Our scenario: Enterprise customer with Power BI Premium capacity planning to embed Power BI reports in an internal application using “App Owns Data” approach. There are scenarios why would you embed for enterprises (also called as organizational embedding), and scenarios why would you use “App Owns Data” approach over “User owns Data” approach. More about this in another blog post.
Ok, then why this error? How to solve it?
Why this error:
When you authenticate using master account the request goes to a federated server (in this case customer’s Identity Provider (IdP)), the IdP validates the credentials, sends back SAML assertion and TokenType, the Azure AD .NET libraries check the TokenType and assigns granttype. This granttype and SAML assertion is sent to Azure AD for confirmation.

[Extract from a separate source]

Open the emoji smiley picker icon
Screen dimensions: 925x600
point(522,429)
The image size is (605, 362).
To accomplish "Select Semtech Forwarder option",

In our particular case, the PingFederate Identity server was using a TokenType which Azure AD .NET SDK assumed to be of 2.0 and hence tagged granttype as “2.0” (urn:ietf:params:oauth:grant-type:saml2-bearer). But the assertion was not 2.0, it was actually 1.1.
Hence the error – Request is not a valid SAML 2.0 protocol message.
How to solve this error?
There are two ways to solve this error:
- Create a cloud account on customer’s tenant which would not be federated (simple solution), example: email@example.com
- Create SAML requests manually, fire to your IdP, modify the TokenType in the code and send this request to Azure AD. You will have to bypass using Azure AD libraries and construct your own requests. (complex solution)
We went ahead with solution 1, used this cloud account as our master account and were able to successfully embed the reports in enterprise internal applications.
You will not face this issue if your IdP is ADFS.
Hope this helps,